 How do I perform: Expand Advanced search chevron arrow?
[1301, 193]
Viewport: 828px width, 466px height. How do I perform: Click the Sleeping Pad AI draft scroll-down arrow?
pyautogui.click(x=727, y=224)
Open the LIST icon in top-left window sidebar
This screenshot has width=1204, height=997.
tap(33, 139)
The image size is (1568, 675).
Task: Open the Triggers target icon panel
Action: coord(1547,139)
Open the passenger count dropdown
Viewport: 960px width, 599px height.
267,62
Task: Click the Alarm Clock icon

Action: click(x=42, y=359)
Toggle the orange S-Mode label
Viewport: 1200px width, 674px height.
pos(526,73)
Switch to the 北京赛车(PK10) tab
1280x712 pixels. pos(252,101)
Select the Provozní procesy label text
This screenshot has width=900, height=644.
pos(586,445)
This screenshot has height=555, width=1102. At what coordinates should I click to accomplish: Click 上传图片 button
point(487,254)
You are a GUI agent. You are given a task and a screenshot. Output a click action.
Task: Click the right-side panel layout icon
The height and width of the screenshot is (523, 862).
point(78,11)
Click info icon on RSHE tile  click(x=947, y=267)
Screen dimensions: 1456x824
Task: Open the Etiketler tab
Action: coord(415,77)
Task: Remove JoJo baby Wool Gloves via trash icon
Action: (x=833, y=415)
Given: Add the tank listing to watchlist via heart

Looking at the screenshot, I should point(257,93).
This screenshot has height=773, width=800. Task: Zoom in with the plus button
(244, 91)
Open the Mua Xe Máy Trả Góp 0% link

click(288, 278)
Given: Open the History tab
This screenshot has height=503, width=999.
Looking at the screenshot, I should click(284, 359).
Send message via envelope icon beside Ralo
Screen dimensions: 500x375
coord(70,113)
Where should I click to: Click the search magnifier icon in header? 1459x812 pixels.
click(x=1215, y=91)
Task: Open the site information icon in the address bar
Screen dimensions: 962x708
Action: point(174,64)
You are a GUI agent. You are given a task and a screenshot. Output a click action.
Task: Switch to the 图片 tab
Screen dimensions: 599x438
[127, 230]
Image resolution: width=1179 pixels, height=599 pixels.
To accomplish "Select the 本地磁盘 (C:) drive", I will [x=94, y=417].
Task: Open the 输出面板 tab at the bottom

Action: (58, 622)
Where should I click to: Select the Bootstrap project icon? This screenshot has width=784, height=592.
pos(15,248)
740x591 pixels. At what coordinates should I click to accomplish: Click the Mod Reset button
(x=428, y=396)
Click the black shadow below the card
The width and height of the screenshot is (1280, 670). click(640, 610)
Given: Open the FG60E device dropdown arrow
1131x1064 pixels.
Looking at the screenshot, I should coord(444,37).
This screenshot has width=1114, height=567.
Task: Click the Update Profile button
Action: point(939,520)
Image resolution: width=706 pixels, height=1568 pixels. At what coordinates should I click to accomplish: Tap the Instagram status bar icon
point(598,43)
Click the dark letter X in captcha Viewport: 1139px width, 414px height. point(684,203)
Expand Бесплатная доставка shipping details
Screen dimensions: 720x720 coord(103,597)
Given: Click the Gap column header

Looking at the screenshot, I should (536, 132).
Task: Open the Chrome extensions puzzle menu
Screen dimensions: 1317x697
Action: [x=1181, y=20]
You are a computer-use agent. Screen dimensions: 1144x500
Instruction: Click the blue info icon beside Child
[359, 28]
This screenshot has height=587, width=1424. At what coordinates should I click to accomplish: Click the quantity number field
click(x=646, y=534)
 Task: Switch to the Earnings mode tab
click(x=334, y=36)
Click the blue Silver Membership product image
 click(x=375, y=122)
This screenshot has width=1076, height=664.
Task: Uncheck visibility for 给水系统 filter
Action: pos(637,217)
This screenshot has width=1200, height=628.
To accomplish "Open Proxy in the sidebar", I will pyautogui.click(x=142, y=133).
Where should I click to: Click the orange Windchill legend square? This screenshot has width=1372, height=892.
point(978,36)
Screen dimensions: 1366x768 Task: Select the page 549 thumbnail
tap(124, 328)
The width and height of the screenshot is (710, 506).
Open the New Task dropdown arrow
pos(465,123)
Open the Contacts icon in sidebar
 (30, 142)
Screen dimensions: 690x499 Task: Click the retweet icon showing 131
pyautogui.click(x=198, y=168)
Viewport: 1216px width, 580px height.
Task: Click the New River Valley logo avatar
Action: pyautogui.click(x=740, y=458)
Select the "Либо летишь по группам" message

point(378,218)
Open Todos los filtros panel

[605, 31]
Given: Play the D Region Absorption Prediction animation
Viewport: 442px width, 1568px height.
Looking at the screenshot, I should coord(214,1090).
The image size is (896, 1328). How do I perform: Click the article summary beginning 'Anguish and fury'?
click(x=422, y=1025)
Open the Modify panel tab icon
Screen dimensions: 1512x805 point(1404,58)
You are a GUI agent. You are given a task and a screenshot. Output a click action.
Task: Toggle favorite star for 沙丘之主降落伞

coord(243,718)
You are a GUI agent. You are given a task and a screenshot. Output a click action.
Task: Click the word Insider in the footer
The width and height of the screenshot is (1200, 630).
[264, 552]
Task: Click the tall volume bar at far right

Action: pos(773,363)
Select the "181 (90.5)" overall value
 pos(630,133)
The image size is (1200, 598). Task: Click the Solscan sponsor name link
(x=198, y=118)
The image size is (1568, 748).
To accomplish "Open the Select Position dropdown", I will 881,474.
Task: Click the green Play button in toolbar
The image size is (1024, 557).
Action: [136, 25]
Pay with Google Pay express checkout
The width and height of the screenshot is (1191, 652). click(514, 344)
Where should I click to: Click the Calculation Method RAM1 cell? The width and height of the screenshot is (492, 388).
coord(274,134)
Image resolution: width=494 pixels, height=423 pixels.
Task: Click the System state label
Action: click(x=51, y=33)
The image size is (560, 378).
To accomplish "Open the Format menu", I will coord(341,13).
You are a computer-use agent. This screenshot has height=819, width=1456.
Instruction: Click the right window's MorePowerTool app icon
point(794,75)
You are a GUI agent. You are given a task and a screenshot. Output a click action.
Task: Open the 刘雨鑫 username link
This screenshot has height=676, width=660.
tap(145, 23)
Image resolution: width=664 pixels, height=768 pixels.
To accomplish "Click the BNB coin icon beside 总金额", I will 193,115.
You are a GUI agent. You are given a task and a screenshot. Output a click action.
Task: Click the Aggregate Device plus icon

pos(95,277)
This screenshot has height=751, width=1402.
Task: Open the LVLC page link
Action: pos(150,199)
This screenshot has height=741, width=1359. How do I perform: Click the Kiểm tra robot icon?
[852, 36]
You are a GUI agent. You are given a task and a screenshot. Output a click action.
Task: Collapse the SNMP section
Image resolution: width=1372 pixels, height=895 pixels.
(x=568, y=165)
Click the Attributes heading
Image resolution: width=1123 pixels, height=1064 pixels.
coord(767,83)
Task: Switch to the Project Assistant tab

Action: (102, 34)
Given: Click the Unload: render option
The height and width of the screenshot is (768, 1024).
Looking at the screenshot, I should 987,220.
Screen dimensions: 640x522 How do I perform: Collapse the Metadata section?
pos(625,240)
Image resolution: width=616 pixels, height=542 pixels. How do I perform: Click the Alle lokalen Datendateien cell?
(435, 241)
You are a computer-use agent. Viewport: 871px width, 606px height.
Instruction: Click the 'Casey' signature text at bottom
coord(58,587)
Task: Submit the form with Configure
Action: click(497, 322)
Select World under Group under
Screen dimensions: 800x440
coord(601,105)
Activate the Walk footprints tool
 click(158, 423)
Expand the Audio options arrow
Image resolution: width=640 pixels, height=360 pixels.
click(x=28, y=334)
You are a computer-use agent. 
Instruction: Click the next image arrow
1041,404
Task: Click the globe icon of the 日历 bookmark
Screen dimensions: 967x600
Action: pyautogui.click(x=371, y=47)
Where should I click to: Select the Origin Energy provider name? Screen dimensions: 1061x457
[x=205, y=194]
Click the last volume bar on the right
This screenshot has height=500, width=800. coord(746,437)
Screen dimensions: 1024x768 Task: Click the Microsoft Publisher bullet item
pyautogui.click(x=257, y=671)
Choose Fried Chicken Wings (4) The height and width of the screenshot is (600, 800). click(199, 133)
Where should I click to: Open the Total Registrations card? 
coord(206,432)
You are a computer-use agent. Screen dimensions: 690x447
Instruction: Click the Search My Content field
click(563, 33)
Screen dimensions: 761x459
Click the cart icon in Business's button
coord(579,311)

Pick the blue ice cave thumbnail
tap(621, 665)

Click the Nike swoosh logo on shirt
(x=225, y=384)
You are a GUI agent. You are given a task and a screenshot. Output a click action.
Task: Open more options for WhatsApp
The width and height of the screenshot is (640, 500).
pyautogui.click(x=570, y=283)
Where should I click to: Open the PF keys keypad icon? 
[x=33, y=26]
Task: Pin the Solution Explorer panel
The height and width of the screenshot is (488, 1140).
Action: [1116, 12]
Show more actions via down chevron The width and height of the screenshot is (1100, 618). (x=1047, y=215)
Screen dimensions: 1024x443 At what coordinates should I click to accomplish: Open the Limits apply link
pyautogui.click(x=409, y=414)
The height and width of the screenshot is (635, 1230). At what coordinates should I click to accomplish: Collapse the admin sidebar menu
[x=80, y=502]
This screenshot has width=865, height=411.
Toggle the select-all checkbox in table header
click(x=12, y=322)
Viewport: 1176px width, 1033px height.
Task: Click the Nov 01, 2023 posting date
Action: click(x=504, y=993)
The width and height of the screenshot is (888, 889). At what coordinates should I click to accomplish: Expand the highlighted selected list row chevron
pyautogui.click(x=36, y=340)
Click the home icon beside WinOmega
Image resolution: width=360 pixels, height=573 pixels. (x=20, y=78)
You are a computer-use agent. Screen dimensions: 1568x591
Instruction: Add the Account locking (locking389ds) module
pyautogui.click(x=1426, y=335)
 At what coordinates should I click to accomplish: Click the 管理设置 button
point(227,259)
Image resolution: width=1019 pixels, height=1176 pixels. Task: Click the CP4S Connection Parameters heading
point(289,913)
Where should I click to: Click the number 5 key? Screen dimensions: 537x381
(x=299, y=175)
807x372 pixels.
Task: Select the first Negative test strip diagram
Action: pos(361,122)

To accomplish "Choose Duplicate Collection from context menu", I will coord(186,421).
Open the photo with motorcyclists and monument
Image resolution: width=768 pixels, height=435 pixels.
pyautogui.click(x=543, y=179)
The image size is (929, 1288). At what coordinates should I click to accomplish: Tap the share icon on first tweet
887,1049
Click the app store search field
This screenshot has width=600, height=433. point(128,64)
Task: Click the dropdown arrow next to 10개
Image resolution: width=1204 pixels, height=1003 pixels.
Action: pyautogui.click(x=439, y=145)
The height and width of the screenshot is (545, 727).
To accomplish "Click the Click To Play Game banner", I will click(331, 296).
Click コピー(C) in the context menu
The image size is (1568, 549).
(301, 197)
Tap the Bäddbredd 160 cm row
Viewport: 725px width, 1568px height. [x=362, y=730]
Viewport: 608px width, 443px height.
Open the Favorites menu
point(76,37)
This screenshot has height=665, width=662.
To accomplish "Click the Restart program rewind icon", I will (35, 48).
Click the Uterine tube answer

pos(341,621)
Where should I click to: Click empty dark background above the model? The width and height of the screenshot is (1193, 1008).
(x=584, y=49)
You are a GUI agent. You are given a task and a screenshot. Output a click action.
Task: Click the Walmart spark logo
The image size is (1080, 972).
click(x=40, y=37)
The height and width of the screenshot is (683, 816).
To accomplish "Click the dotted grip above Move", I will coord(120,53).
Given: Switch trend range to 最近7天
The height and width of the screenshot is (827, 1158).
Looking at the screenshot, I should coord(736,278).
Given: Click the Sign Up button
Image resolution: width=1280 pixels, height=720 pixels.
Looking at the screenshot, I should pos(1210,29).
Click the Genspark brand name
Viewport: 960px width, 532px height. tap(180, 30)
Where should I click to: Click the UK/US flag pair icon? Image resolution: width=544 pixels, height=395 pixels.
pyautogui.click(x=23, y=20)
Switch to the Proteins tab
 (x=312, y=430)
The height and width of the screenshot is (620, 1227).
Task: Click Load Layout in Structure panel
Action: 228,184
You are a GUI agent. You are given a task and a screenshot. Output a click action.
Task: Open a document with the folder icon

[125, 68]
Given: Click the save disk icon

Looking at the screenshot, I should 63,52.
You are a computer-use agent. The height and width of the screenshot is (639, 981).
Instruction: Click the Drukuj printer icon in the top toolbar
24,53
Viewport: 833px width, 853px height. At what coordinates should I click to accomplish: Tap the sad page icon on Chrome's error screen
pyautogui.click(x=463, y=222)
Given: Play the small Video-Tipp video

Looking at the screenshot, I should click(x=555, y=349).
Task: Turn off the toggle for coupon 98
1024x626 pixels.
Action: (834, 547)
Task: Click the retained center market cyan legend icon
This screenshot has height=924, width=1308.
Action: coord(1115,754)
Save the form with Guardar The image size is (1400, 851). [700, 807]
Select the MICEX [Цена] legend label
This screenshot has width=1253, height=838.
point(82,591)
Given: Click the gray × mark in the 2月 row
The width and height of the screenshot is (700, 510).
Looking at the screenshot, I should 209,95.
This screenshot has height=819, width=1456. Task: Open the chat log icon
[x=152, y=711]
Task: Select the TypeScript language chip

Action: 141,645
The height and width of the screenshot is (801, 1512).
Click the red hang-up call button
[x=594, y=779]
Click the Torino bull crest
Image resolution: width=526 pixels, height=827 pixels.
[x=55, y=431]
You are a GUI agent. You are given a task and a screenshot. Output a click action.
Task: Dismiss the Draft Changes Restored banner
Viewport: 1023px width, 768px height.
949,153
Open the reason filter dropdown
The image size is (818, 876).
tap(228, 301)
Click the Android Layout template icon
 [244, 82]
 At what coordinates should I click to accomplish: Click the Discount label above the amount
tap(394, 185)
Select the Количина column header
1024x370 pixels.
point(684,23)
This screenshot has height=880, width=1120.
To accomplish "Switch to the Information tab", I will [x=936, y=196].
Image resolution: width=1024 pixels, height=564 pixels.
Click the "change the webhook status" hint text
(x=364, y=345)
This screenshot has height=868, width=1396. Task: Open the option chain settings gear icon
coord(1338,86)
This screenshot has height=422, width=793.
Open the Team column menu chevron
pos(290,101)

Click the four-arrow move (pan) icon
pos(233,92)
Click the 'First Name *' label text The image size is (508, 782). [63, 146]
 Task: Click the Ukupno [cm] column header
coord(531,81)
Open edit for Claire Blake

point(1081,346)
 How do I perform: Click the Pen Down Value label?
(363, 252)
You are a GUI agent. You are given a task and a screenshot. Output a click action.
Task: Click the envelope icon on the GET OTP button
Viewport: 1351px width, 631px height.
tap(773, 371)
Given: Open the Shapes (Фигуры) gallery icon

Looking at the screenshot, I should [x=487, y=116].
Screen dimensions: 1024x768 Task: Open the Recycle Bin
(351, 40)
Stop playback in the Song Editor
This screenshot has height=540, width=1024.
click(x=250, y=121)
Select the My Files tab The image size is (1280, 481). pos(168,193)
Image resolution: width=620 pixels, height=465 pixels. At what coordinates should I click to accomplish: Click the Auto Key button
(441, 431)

**EXERCISE:** Print exactly the lines of the records from the one containing "Viewport: 1351px width, 631px height." through the end, and nothing besides them.

**EXERCISE RESPONSE:**
Viewport: 1351px width, 631px height.
tap(773, 371)
Given: Open the Shapes (Фигуры) gallery icon

Looking at the screenshot, I should [x=487, y=116].
Screen dimensions: 1024x768 Task: Open the Recycle Bin
(351, 40)
Stop playback in the Song Editor
This screenshot has height=540, width=1024.
click(x=250, y=121)
Select the My Files tab The image size is (1280, 481). pos(168,193)
Image resolution: width=620 pixels, height=465 pixels. At what coordinates should I click to accomplish: Click the Auto Key button
(441, 431)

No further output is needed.